Purpose : Inherited Retinal Diseases (IRDs) affect the retina by causing dysfunction, death, and vision loss. Given their heterogenous nature, the genetic basis of IRDs can be difficult to diagnose in at least a third of patients. This study aims to eluciate the genetics underlying IRDs by identifying candidate IRD genes and determining their role in retinal biology.

Methods : The International Mouse Phenotyping Consortium (IMPC) database of single gene knockout (KO) mice was queried for retinal abnormalities. A comprehensive literature search was performed on all genes associated with abnormal retinal phenotypes to determine known roles in IRDs and retinal biology. Genes without previously published roles in the retina were considered candidate IRD genes. A similar process was used for established IRD genes from the Retinal Information Network (RetNet). Signaling pathways, molecular functions, and protein-protein interaction data of these gene sets were obtained through the Protein Analysis through Evolutionary Relationships (PANTHER) classification system, Kyoto Encyclopedia of Genes and Genomes (KEGG), Reactome, Wikipathways, and String-db.
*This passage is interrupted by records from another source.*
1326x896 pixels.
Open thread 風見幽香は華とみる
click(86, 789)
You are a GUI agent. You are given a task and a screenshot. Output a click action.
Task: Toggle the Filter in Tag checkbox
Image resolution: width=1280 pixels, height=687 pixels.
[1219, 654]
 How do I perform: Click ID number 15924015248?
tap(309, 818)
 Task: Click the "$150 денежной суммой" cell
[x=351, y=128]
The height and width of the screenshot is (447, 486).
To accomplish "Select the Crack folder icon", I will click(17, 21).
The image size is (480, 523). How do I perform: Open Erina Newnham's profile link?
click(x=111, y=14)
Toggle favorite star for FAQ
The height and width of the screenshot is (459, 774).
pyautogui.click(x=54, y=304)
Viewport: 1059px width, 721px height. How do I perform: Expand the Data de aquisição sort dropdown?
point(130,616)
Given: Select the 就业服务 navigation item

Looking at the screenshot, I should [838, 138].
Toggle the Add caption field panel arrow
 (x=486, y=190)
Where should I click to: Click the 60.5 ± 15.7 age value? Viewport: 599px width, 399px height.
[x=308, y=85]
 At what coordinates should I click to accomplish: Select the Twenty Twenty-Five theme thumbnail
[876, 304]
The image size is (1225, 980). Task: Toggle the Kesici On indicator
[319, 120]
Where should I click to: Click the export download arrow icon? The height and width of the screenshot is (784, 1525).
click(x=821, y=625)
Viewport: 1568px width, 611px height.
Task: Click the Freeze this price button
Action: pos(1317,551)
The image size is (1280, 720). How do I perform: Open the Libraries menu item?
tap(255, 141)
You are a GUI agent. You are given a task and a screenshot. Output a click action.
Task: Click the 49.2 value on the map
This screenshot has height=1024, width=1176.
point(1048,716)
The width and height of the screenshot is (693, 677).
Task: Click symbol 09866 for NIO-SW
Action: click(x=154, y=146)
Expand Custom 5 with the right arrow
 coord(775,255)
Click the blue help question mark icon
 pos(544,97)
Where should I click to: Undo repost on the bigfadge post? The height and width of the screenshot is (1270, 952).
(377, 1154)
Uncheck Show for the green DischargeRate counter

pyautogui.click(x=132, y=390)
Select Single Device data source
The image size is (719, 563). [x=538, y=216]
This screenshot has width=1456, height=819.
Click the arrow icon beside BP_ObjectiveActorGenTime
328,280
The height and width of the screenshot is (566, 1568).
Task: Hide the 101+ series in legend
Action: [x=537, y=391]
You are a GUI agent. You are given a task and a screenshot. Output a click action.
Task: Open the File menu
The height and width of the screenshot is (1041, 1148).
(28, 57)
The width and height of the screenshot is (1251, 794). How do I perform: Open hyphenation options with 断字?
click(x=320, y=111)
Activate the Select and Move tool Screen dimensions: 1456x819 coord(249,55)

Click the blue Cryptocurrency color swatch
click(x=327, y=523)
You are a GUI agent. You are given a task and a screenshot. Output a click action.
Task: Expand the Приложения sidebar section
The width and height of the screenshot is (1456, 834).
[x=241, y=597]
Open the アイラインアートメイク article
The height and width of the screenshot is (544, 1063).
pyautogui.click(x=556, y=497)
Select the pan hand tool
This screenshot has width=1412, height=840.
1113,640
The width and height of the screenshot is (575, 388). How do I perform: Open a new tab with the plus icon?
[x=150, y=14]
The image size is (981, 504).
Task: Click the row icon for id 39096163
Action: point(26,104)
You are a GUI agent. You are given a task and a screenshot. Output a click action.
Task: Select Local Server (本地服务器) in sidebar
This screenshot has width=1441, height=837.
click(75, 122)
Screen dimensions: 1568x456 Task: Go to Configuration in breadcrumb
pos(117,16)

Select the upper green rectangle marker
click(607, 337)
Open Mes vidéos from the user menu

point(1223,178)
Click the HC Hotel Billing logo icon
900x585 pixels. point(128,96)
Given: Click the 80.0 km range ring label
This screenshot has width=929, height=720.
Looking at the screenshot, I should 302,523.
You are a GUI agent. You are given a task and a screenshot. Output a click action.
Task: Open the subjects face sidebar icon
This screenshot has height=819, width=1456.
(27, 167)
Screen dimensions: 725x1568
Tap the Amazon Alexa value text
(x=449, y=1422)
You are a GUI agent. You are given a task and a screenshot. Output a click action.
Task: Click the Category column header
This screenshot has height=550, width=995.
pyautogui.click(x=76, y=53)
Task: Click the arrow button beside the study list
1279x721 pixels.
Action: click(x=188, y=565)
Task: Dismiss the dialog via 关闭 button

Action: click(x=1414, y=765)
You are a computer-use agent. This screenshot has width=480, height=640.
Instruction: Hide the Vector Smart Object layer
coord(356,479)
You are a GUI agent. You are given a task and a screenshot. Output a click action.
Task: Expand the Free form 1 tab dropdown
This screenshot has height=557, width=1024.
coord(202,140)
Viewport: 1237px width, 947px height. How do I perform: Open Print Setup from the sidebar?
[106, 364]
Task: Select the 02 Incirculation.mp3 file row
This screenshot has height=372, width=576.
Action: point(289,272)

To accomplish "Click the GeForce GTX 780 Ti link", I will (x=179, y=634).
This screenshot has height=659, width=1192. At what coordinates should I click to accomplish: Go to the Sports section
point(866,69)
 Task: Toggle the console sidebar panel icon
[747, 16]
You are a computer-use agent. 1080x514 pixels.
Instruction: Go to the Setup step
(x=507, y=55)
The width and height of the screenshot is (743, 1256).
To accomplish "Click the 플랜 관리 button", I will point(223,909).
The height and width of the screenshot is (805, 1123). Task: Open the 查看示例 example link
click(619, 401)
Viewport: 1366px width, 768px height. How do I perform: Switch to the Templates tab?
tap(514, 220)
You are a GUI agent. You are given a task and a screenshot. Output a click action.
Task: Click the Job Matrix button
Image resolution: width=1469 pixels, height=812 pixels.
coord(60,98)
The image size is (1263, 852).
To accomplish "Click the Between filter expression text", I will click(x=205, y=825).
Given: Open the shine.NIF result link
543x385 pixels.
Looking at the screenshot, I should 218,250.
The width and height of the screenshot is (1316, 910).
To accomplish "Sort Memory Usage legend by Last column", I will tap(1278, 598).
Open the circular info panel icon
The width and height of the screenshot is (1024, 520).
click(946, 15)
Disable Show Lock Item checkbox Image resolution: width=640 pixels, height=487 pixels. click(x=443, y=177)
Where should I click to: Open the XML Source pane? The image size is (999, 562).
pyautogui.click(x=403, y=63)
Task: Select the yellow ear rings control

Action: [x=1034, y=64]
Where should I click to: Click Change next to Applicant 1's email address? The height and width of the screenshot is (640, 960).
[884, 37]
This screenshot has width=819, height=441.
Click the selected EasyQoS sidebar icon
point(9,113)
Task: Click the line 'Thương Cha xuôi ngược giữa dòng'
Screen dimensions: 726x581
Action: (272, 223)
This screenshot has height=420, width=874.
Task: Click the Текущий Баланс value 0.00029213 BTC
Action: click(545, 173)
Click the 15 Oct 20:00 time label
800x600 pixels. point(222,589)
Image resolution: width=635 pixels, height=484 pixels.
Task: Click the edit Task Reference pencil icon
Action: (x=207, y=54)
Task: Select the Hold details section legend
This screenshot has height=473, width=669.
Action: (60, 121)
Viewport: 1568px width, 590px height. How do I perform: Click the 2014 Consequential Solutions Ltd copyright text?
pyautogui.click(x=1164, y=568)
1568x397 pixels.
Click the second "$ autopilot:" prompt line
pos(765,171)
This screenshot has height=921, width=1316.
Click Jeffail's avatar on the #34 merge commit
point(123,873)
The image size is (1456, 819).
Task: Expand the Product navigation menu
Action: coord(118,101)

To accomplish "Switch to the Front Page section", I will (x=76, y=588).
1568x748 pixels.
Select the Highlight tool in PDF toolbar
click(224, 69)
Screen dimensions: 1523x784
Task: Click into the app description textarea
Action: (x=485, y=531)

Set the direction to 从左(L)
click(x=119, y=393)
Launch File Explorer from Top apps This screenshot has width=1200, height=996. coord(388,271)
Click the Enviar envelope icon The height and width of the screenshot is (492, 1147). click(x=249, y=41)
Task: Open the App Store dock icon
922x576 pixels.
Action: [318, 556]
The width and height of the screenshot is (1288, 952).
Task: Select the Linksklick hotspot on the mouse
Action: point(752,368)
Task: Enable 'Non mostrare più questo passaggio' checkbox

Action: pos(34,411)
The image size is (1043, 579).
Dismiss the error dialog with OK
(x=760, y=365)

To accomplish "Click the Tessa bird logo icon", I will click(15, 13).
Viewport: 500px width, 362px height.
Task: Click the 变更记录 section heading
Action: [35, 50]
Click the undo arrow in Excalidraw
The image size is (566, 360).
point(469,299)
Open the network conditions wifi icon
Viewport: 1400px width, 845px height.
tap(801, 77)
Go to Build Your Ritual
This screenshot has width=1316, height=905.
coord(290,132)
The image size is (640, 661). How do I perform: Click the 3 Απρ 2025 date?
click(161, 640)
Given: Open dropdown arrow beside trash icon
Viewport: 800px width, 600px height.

Results : 572 unique genes were associated with significant (P<0.0001) abnormal retinal phenotypes in IMPC KO mouse lines, 377 of which have no established roles in retinal biology or disease in humans or mice. Validation of abnormal candidate gene phenotypes against those found in independent publications suggests a human disease-mouse model concordance of 87.2%. Pathway analysis of the 377 candidate IRD genes highlighted revealed 43 signaling pathways not yet represented by existing IRD genes. Similarly, we found highly represented pathways such as the mitogen-activated protein kinase (MAPK) signaling pathway. String-db analysis revealed several clusters where an established IRD gene interacts with candidate genes; nine novel clusters composed solely of candidate genes were also found.

Conclusions : A systematic analysis of KO mouse lines identified 377 novel candidate IRD genes that, when knocked out, resulted in a statistically significant abnormal retinal phenotype. Bioinformatic analysis of these candidate genes revealed similar molecular functions between candidate and established IRD genes. They also revealed several pathways and functional clusters unique to candidate genes which may represent novel or underappreciated mechanisms underlying the development of human IRDs.

This abstract was presented at the 2024 ARVO Annual Meeting, held in Seattle, WA, May 5-9, 2024.